32 Life Lessons in 32 Years – Part 5

by | Sep 21, 2019 | Living Legacy

To catch up on Part 1 of this post, read here.
For Part 2, read
here; Part 3 here, and Part 4 here.
Below is Part 5, the final one, with Lessons 27 – 32:

27. Vulnerability is messy, but necessary

The queen and sage of vulnerability is the amazing Dr. Brene Brown, so check her out for more. I did a radio interview on vulnerability in July 2019. Feel free to listen back to my parts below – it’s only 7 minutes. From my perspective, vulnerability is the willingness to emotionally expose yourself to someone in order to truly engage with them and develop intimacy. So of course this means it is not something you do with everyone, or with everyone at the same level. But the bottom line is, if you can’t be vulnerable, you can’t be fully known or fully loved.

 

28. “Better at 70”

Pastor Judah Smith 

Wow, I did not realise this quote has become famous for being a tattoo on Justin Bieber’s body until I googled it to reference it right.
I remember first hearing this in January 2016, sitting at an evening church meeting in a neighbourhood in Seattle, while Pastor Judah Smith was preaching. I loved it as I instinctively knew what he meant even before he explained it. It was about ensuring we live our lives in such a way we become better people with every passing day. Pastor Smith explained it was a family motto for his family and I thought that was pretty awesome as far as family mottos go. As I am now part of my own new family and we frequently talk about our mottos and have even written a family manifesto, I never forget this quote as a great summary of what we want to achieve. 

 

 29. Listen more than you speak

As an introvert and trainee counsellor, my default is listening above speaking. But even if you are neither, leadership research has shown time and time again to be a good leader, you need to be a good listener. No one knows everything, and we don’t know what we don’t know. Through active listening you can learn more and beyond what you expected.
In counselling, hearing my clients tell their stories and actively listening to them helps me understand them better. This allows me to ask relevant questions which then triggers their learning more.  Leaders therefore, can lead their teams by empowering them to lead themselves, simply through listening to them.

 

 30. “The most effective leaders are always investing in strengths”

Tom Rath for Gallup

I remember one of my first lectures on Positive Psychology during my university studies and the discussion around why it makes more sense to focus on our strengths, not our weaknesses. This is where my personal research on strengths development began, and Gallup is a key advocate of strengths development and have even devised their own assessment tool, called StrengthsFinder.
It has inspired me to focus on building my strengths more so than mitigating for my weaknesses. And this counts for my teams too. How great it would be if we found ourselves mostly engaged with our strengths, in teams where everyone is happily drawing on what they are good at and passionate about? 

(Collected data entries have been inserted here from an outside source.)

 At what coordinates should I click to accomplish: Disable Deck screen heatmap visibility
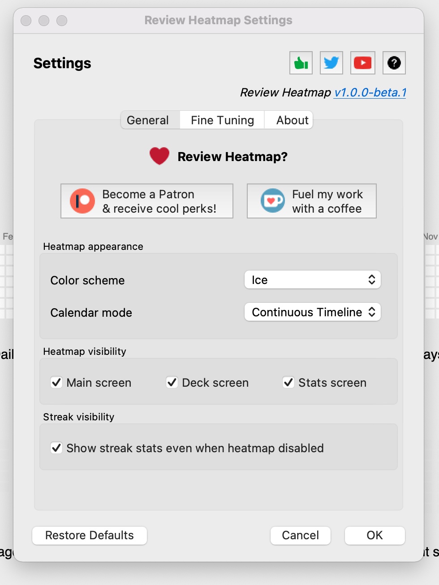(172, 382)
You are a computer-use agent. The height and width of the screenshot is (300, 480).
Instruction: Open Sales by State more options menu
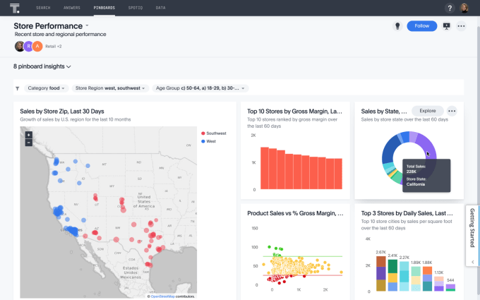[x=452, y=111]
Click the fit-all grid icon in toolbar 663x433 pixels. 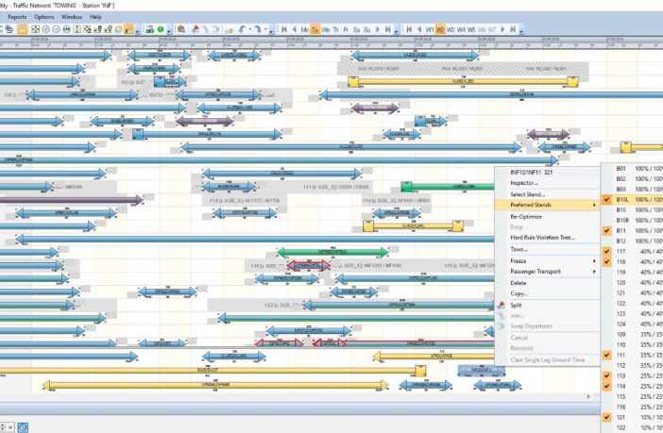click(34, 29)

31. Don’t be a public hero at the expense of private tragedies

I always struggle when I read biographies of successful men and women at the top of their game as leaders in their workplaces, but whose personal/family life is a mess. But that might be because I esteem character above capability or in the Christianese version, fruit above gifts. I would argue it requires more of you to be a decent human being than it does to be a successful one. Which is why there are so many stories of horrible but celebrated bosses.

But at the end of the day we can’t take any of our accolades and profits with us. As an avid player of the long game of legacy building, I try and resolve private issues as a matter of highest urgency knowing that a healthy private life is foundational to the kind of legacy I want to leave. 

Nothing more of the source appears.